_WHAT YOU ARE ASKED TO DO_
Go through the records below and copy out every line holding "checkmark".

_PROVIDED RECORDS_
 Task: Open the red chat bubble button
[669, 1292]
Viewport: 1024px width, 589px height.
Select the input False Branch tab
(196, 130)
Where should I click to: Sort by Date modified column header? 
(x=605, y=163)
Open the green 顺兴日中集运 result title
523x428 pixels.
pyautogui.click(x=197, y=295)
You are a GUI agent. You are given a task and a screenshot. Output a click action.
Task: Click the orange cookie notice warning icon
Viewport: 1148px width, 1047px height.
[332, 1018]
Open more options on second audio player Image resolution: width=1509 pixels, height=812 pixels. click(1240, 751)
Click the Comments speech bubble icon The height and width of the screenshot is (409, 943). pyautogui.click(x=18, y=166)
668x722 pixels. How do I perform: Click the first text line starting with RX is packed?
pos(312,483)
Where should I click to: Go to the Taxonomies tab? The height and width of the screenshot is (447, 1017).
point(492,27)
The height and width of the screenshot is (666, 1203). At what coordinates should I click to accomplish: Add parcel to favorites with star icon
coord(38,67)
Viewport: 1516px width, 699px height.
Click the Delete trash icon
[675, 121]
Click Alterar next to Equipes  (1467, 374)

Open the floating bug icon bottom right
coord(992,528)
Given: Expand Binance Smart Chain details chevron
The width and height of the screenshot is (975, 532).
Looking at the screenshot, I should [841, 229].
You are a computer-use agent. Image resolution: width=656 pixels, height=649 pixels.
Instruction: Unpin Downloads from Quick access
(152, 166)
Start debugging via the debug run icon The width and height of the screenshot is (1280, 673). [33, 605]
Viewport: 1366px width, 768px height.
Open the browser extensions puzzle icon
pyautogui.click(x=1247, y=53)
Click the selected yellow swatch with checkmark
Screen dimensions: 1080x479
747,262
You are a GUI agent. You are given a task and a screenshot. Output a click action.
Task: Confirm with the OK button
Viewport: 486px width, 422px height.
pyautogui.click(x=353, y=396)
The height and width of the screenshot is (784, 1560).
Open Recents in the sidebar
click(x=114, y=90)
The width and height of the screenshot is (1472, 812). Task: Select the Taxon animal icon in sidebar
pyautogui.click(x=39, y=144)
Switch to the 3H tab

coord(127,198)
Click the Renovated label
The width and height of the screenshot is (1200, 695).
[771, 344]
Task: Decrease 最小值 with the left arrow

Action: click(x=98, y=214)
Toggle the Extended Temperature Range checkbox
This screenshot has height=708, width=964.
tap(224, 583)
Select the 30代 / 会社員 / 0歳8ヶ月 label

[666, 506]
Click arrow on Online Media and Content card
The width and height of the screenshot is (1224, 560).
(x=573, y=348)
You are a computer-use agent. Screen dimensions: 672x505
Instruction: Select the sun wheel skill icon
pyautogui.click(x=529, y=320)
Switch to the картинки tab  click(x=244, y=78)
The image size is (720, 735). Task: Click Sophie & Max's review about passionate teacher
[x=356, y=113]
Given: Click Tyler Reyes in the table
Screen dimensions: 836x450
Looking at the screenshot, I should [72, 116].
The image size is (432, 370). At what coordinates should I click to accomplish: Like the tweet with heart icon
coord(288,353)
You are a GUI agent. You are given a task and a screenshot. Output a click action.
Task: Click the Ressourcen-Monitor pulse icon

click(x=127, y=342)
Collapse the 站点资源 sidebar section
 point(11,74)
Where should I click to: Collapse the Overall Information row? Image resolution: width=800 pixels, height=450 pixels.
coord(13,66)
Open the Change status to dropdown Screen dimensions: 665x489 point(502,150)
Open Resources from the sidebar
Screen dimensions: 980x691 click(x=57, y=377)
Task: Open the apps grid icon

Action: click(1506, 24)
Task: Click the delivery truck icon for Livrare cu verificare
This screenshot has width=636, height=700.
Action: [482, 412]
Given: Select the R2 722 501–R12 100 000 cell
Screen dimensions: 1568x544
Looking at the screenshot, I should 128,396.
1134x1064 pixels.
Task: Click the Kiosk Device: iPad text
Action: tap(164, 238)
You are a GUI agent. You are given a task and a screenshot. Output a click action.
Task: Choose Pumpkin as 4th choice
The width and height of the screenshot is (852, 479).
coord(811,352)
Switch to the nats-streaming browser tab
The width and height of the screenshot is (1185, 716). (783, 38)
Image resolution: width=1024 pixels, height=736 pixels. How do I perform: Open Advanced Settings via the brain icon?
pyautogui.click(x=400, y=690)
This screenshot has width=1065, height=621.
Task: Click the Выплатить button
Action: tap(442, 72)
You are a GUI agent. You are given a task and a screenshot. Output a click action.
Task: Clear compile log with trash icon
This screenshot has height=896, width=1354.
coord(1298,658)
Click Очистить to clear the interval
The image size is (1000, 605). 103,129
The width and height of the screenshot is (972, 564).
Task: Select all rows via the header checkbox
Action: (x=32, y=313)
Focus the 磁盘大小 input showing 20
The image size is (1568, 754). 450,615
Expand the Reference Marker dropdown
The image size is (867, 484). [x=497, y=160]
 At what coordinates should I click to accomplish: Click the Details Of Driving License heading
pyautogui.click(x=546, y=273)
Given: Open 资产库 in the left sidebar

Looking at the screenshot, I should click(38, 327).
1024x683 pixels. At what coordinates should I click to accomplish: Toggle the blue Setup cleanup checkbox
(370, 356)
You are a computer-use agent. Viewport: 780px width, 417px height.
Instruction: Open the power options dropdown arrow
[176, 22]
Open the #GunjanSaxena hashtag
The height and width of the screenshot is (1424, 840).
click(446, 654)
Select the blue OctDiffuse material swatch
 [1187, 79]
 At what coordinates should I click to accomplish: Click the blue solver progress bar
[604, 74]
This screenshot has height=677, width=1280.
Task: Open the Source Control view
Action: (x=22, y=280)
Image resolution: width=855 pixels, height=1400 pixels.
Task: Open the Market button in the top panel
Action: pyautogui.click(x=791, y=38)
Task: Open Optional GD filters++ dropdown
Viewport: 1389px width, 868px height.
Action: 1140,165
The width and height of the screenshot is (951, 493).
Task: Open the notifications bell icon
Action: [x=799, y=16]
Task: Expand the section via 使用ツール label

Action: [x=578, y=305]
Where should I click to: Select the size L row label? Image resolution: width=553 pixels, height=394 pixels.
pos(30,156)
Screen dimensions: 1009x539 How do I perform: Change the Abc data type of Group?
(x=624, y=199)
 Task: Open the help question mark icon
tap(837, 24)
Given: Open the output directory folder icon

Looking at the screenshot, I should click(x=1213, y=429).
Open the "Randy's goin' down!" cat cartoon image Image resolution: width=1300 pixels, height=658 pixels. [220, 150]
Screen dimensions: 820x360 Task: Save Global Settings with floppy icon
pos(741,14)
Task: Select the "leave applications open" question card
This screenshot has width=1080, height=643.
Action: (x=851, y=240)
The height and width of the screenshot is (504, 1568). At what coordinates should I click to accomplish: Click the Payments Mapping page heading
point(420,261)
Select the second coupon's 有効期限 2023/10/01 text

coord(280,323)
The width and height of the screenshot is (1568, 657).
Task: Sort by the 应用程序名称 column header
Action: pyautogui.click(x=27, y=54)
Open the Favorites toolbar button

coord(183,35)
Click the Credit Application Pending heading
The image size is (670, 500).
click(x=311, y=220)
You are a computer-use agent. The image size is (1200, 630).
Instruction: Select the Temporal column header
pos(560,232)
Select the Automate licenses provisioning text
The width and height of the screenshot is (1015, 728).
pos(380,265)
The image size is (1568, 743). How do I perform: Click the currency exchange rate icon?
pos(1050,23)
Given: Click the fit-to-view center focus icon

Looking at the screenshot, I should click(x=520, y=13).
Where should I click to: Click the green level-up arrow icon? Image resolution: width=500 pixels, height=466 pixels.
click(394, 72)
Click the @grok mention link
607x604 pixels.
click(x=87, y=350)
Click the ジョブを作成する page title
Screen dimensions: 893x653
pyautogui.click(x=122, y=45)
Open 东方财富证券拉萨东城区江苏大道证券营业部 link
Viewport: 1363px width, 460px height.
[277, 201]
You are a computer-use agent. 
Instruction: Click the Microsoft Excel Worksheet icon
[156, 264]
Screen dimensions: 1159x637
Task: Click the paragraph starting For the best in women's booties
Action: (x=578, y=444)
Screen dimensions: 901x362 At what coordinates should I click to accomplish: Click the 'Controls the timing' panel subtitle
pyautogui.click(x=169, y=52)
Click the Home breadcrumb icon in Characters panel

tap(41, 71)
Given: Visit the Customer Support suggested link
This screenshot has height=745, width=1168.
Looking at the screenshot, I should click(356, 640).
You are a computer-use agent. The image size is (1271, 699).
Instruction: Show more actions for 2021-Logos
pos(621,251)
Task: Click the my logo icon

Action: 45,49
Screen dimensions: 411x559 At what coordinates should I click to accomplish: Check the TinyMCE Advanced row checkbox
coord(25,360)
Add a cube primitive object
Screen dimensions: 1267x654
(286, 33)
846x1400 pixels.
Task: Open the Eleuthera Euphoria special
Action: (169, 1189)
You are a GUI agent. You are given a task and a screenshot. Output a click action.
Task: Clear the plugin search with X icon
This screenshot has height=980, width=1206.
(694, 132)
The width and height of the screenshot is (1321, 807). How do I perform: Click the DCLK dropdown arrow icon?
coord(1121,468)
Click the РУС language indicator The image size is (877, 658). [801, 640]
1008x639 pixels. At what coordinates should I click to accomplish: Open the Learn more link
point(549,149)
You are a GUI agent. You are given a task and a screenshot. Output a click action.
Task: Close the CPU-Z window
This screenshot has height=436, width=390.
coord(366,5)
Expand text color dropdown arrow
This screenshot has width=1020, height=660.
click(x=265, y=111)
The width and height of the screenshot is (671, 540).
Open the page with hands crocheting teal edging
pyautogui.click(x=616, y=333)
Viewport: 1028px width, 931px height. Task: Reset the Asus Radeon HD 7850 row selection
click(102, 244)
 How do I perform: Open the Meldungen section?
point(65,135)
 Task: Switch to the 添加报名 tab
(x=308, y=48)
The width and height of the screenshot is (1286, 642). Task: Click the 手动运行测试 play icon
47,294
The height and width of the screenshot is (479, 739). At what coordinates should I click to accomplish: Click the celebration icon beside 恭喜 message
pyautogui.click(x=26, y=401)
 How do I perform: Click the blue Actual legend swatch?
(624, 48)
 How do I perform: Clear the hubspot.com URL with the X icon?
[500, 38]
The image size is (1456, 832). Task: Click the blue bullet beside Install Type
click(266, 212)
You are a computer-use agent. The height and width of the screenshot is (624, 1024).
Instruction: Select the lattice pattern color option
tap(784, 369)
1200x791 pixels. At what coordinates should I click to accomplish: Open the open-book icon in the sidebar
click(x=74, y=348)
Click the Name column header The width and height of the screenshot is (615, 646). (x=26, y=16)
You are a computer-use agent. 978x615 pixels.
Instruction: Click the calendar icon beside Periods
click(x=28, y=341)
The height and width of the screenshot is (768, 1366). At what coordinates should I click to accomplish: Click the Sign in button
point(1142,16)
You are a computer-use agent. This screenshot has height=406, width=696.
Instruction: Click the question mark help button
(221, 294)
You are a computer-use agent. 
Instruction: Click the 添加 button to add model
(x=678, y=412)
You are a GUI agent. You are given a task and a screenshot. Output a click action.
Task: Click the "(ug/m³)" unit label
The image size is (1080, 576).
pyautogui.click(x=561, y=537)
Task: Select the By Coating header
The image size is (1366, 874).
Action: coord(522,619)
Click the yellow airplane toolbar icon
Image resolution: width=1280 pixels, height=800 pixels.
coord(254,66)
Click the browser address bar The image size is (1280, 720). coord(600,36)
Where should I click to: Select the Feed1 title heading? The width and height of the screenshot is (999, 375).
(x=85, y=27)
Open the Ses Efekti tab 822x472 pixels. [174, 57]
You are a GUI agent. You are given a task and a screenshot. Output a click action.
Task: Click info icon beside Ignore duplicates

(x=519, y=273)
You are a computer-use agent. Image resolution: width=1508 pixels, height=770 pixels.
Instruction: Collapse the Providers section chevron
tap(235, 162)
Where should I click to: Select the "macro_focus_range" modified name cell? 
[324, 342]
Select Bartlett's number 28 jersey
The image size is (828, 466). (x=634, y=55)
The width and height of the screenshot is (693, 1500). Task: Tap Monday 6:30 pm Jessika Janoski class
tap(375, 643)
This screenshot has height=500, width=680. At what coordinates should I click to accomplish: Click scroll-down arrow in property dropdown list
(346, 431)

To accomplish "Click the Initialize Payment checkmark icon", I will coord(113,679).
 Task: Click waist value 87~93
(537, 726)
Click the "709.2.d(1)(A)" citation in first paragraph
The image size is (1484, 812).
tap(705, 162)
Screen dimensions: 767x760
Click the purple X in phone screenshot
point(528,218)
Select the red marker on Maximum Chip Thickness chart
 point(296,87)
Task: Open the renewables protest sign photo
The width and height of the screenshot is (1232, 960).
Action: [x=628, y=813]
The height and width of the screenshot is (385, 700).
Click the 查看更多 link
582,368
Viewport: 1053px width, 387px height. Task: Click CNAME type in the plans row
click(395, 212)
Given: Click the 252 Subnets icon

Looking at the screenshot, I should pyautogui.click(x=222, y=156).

_RESULT_
Click the selected yellow swatch with checkmark
To accomplish "Click the Initialize Payment checkmark icon", I will coord(113,679).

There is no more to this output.